## Supplied material

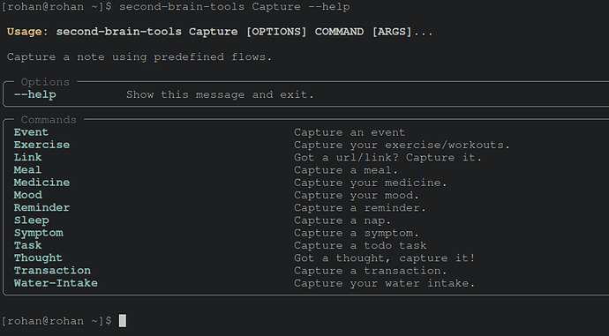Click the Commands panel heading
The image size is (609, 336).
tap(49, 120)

* * *

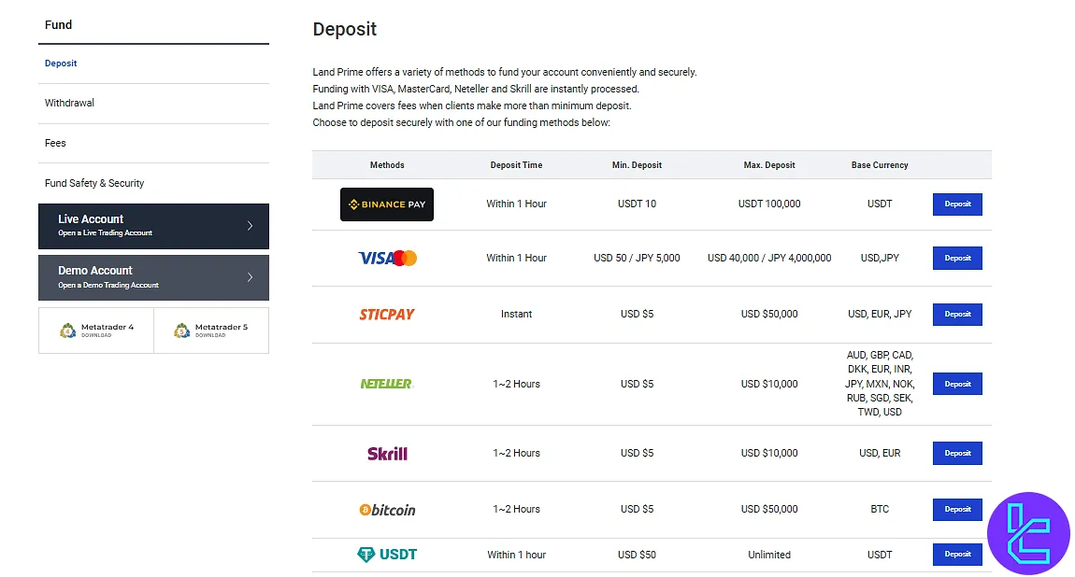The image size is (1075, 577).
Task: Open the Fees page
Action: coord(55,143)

...

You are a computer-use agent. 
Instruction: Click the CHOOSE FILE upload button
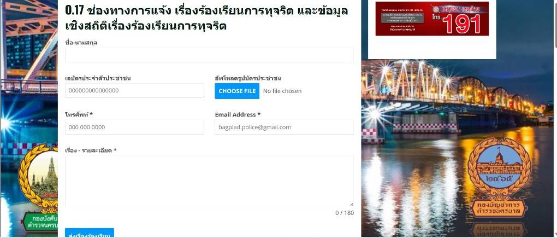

## What you are asked to do
Beginning with the line that has "You are a computer-use agent." and ending with the line that has "Instruction: Click the", set down the lines above exactly and include no others.

## Exercise answer
You are a computer-use agent. 
Instruction: Click the CHOOSE FILE upload button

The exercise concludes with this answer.